Il-17+Cells Immunoexpression in Systemic Sclerosis Pulmonary Fibrosis

Background: Investigators have documented an increased number of IL-17+ cells in peripheral blood, in bronchoalveolar lavage and in skin of patients with systemic sclerosis (SSc). IL-17+ cells have been associated to collagen overexpression in SSc fibroblast. Objectives: To evaluate the expression of IL-17+ cells in the pulmonary fibrosis process of the SSc patients. Patients and methods: Lung biopsies were obtained from 14 female patients with SSc (age 26–56 y): 9 patients had limited SSc, and 5 patients had diffuse according to the American College of Rheumatology criteria. Control samples were collected from necropsies of 6 individuals without pulmonary pathology (CAPPesq 0960/08). The collagen I, III and V deposit in pulmonary interstitium was evaluated by immunofluorescence and quantified by image analysis using the software Image-Pro Plus 6.0. IL17+ cells were immunostained by immunohistochemistry and evaluated by the point counting method. Results: Alveolar septa was 4.7-fold greater in SSc when compared to controls.
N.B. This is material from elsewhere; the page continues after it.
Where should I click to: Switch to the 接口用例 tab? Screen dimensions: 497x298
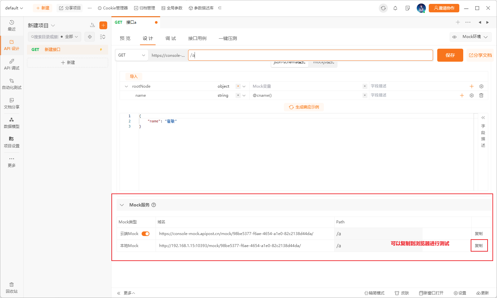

There was no difference in thickened alveolar septa and collagen content between limited and diffuse SSc. However, in both SSc forms, collagen I was higher expressed than collagen III (p=0.011) and V (p=0.002). The amount of IL-17+ cells in the pulmonary interstitium was higher in SSc patients when compared to controls (p=0.01). Limited and diffuse SSc presented the same amounts of IL-17+ cells. Conclusions: Distorted lung framework found in SSc is associated to IL-17+ cells immunoexpression, thus suggesting that this cytokine is involved in altered pathway of SSc pulmonary fibrosis and may represent a promissory immune therapeutic target. Financial support: FAPESP, Federico Foundation.